Apple may be giving its customers peace of mind with a newly released fix for its FaceTime security bug, but at least one user is getting something more: money for discovering the vulnerability.

Grant Thompson, a 14-year-old in Arizona, stumbled upon the hack last month when he was calling a friend to play the videogame Fortnite. When his friend didn't pick up the FaceTime call, he added a second friend to the group call, which caused the original call to "pick up" even though his friend didn't answer, according to multiple reports.

The security flaw let Thompson eavesdrop on the other line.

And he re-created the hack several times with his friends and his mum to confirm the existence of the bug, he said.


New Zealand Privacy Commissioner John Edwards was among those able to replicate the bug.

Now Apple is rewarding him for his discovery. Apple said it would pay the Thompson family for reporting the bug. And it will also make a gift toward Thompson's education. Apple did not say how much it would give.

Appearing with his mother on CNBC this week, Thompson said he was surprised to find the flaw before Apple did, and he added that he would remain an iPhone user despite the bug. "In general I think that Apple tries to keep our privacy safe, and I respect that," he said.

He was also asked whether his popularity at school has changed since Apple credited him with discovering and reporting the bug. "Quite a few of my friends know of it and think it's pretty cool," he said.

Thompson's mum, Michele Thompson, said she called and emailed Apple to alert them about the bug days before its existence was widely reported in the news media.

She tried for nine days. At one point, she was told she needed to register as a software developer before she could file a bug report.

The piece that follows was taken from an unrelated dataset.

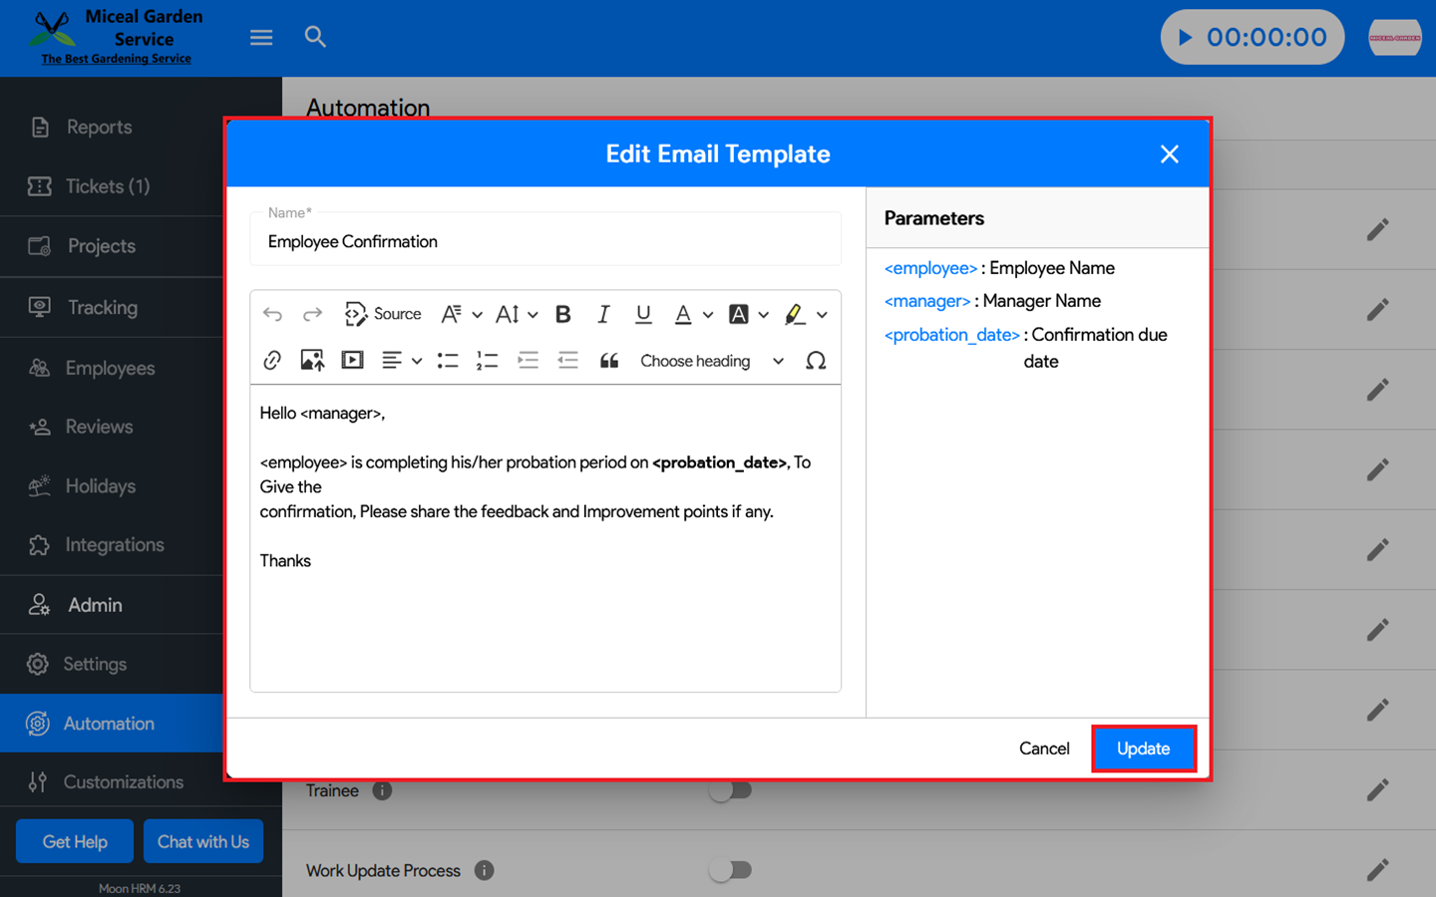Open the special characters omega icon

pyautogui.click(x=816, y=361)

"We again apologise to our customers and we thank them for their patience. In addition to addressing the bug that was reported, our team conducted a thorough security audit of the FaceTime service and made additional updates to both the FaceTime app and server to improve security," Apple said in a statement.

Even as Apple rolls out a security fix for consumers, New York Attorney General Letitia James is investigating the company's response to the FaceTime bug.

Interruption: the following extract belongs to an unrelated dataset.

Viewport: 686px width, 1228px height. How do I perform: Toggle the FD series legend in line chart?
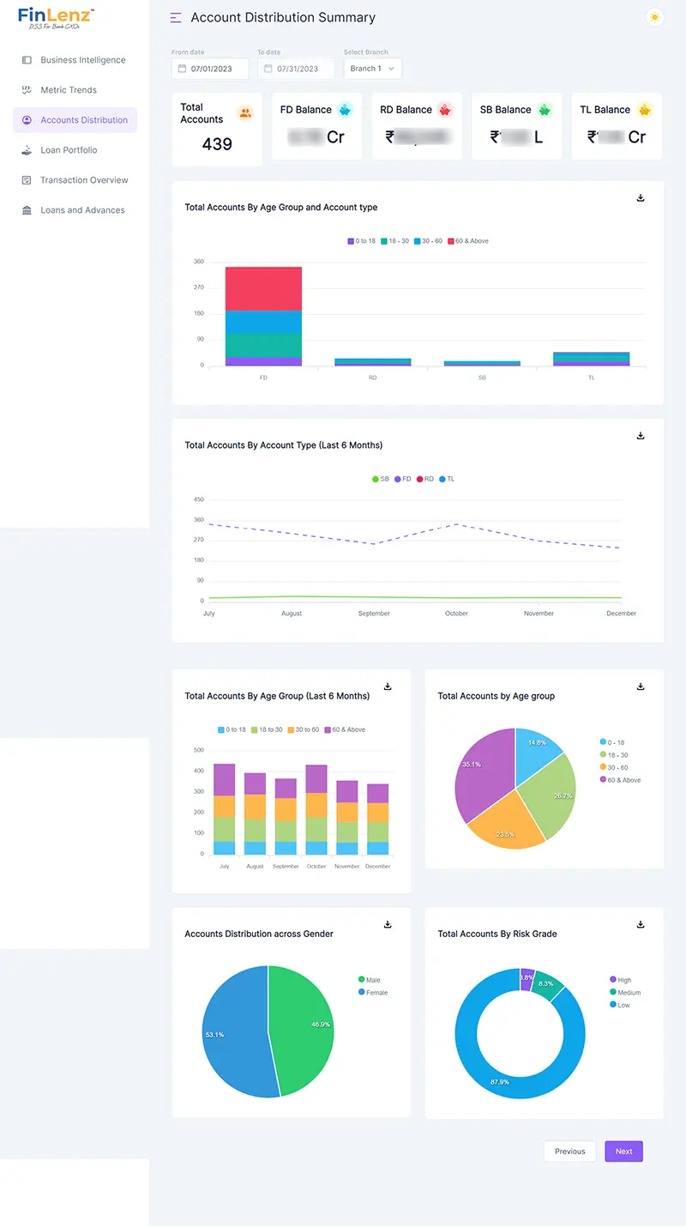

"This FaceTime breach is a serious threat to the security and privacy of the millions of New Yorkers who have put their trust in Apple and its products over the years," James said in a news release last month.

James appeared to implicitly reference the Thompson family, noting that reports indicated the existence of the bug was flagged to Apple "more than a week before it was shared widely with the media and the company took action," according to the release.

James said her office will examine "Apple's failure to warn consumers about the FaceTime bug and slow response to addressing the issue."